▸ **WHAT NEEDS TO BE DONE**:
Give every line below again, exactly as it appears.

▸ **DATA**:
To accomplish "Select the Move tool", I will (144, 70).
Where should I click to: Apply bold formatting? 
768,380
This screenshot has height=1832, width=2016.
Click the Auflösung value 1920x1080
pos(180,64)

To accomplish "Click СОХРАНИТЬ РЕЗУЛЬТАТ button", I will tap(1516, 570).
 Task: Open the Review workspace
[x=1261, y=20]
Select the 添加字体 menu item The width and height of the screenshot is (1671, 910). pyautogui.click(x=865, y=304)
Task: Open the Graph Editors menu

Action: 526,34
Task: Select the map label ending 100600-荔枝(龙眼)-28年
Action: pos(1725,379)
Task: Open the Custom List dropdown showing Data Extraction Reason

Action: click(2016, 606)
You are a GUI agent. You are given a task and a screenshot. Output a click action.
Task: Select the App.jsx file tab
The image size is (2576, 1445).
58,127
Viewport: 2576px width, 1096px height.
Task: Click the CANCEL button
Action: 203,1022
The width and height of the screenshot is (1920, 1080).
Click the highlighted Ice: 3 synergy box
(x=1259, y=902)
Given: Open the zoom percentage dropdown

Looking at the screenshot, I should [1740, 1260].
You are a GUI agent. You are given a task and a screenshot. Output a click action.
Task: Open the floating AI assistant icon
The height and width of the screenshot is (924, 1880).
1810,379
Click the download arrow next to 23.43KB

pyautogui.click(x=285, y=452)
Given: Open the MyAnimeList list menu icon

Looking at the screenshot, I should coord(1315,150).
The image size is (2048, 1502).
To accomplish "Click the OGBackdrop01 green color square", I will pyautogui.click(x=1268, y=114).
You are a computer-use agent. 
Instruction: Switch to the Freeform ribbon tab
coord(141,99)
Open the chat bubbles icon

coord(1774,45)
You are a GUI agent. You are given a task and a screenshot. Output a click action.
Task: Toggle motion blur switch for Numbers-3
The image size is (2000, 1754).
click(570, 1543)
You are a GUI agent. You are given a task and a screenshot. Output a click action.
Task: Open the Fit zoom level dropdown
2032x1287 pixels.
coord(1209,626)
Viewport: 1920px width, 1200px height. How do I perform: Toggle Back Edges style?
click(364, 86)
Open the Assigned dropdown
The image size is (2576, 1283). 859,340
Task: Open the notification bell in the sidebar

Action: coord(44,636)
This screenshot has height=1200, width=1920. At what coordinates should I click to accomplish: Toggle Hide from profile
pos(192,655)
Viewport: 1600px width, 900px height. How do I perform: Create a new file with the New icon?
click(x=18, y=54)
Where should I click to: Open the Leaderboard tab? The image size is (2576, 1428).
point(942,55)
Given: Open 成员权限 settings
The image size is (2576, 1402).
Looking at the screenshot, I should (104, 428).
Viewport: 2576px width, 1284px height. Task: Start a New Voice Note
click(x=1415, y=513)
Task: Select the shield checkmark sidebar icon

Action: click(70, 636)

▸ **TASK SOLUTION**:
To accomplish "Select the Move tool", I will (144, 70).
Where should I click to: Apply bold formatting? 
768,380
This screenshot has height=1832, width=2016.
Click the Auflösung value 1920x1080
pos(180,64)

To accomplish "Click СОХРАНИТЬ РЕЗУЛЬТАТ button", I will tap(1516, 570).
 Task: Open the Review workspace
[x=1261, y=20]
Select the 添加字体 menu item The width and height of the screenshot is (1671, 910). pyautogui.click(x=865, y=304)
Task: Open the Graph Editors menu

Action: 526,34
Task: Select the map label ending 100600-荔枝(龙眼)-28年
Action: pos(1725,379)
Task: Open the Custom List dropdown showing Data Extraction Reason

Action: click(2016, 606)
You are a GUI agent. You are given a task and a screenshot. Output a click action.
Task: Select the App.jsx file tab
The image size is (2576, 1445).
58,127
Viewport: 2576px width, 1096px height.
Task: Click the CANCEL button
Action: 203,1022
The width and height of the screenshot is (1920, 1080).
Click the highlighted Ice: 3 synergy box
(x=1259, y=902)
Given: Open the zoom percentage dropdown

Looking at the screenshot, I should [1740, 1260].
You are a GUI agent. You are given a task and a screenshot. Output a click action.
Task: Open the floating AI assistant icon
The height and width of the screenshot is (924, 1880).
1810,379
Click the download arrow next to 23.43KB

pyautogui.click(x=285, y=452)
Given: Open the MyAnimeList list menu icon

Looking at the screenshot, I should coord(1315,150).
The image size is (2048, 1502).
To accomplish "Click the OGBackdrop01 green color square", I will pyautogui.click(x=1268, y=114).
You are a computer-use agent. 
Instruction: Switch to the Freeform ribbon tab
coord(141,99)
Open the chat bubbles icon

coord(1774,45)
You are a GUI agent. You are given a task and a screenshot. Output a click action.
Task: Toggle motion blur switch for Numbers-3
The image size is (2000, 1754).
click(570, 1543)
You are a GUI agent. You are given a task and a screenshot. Output a click action.
Task: Open the Fit zoom level dropdown
2032x1287 pixels.
coord(1209,626)
Viewport: 1920px width, 1200px height. How do I perform: Toggle Back Edges style?
click(364, 86)
Open the Assigned dropdown
The image size is (2576, 1283). 859,340
Task: Open the notification bell in the sidebar

Action: coord(44,636)
This screenshot has height=1200, width=1920. At what coordinates should I click to accomplish: Toggle Hide from profile
pos(192,655)
Viewport: 1600px width, 900px height. How do I perform: Create a new file with the New icon?
click(x=18, y=54)
Where should I click to: Open the Leaderboard tab? The image size is (2576, 1428).
point(942,55)
Given: Open 成员权限 settings
The image size is (2576, 1402).
Looking at the screenshot, I should (104, 428).
Viewport: 2576px width, 1284px height. Task: Start a New Voice Note
click(x=1415, y=513)
Task: Select the shield checkmark sidebar icon

Action: click(70, 636)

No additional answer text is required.